Hey all, when looking at the drill options, and specifically as I was
trying to understand the parquet options, I realized that the naming of the
options was forming "question" as I looked at them. What do I mean?
Consider:

+--------------------------------------------+

|                    name                    |

+--------------------------------------------+

| store.parquet.block-size                   |

| store.parquet.compression                  |

| store.parquet.dictionary.page-size         |

| store.parquet.enable_dictionary_encoding   |

| store.parquet.page-size                    |

| store.parquet.use_new_reader               |

| store.parquet.vector_fill_check_threshold  |

| store.parquet.vector_fill_threshold        |

+--------------------------------------------+



So I will remove "store.parquet" as I refer to them here:


use_new_reader - This seems fairly obvious an "on read" options and
(maybe?) does affect the Parquet writer, yet "enable_dictionary_encoding"
is likely ONLY an on write option.... correct? I mean, if the Parquet file
was written somewhere else, and written with Dictionary encoding, Drill
will still read it ok, regardless of this setting. Compression as well, if
the Parquet file was created with gzip, and this setting is snappy, it will
still read it, same goes for block size. Thus, those seem to be "writer"
settings, rather than reader settings.


So what about the vector settings? Write or Read (or both?) For json there
is this setting: | store.json.writer.uglify    which seems to be writer
focused and obviously writer, but for other settings, knowing what the
setting applies to, on write, on read, neither, or both, could be very
useful for troubleshooting and knowing which settings to play with.

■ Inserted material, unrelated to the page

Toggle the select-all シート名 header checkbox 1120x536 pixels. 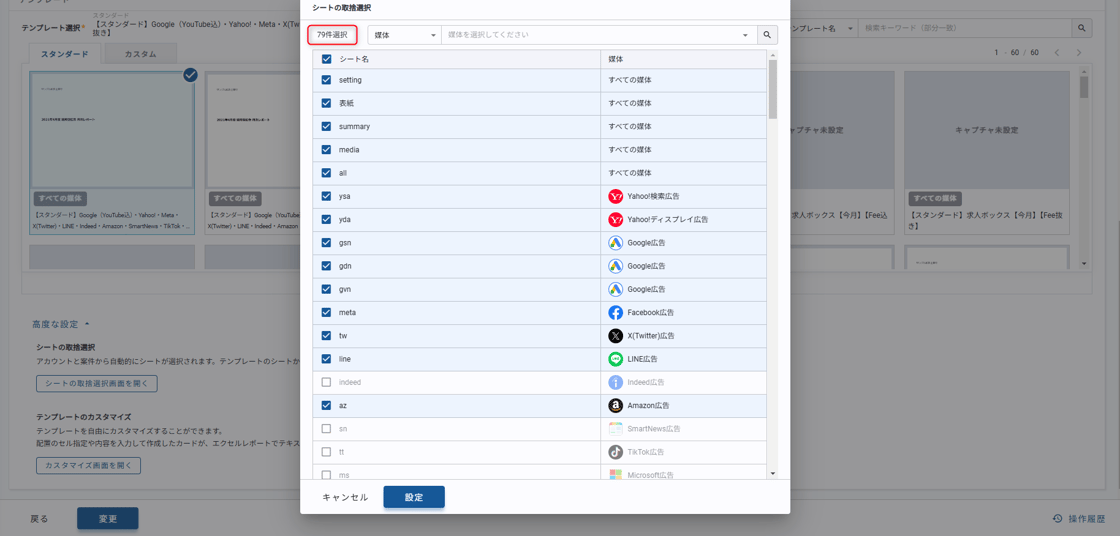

Now, changing these settings as they are is not recommended, even in my
test clusters, I have scripts that alter them for specific ETLs, and I
would hate to have things break, but how hard would it be to add a string
column to sys.options something like "applies_to" with write, read, both,
neither, n/a as options?   I think this could be valuable for users and
administrators of Drill.


One other note, in addition to the applies_to,  would it be horrifically
difficult to add a  "description" field for options?  Self documenting
settings sure would be handy....  :)


John

Re: Clarification on Drill Options

Posted by John Omernik <jo...@omernik.com>.
Looks like some work has been done here, any chance we can move this along?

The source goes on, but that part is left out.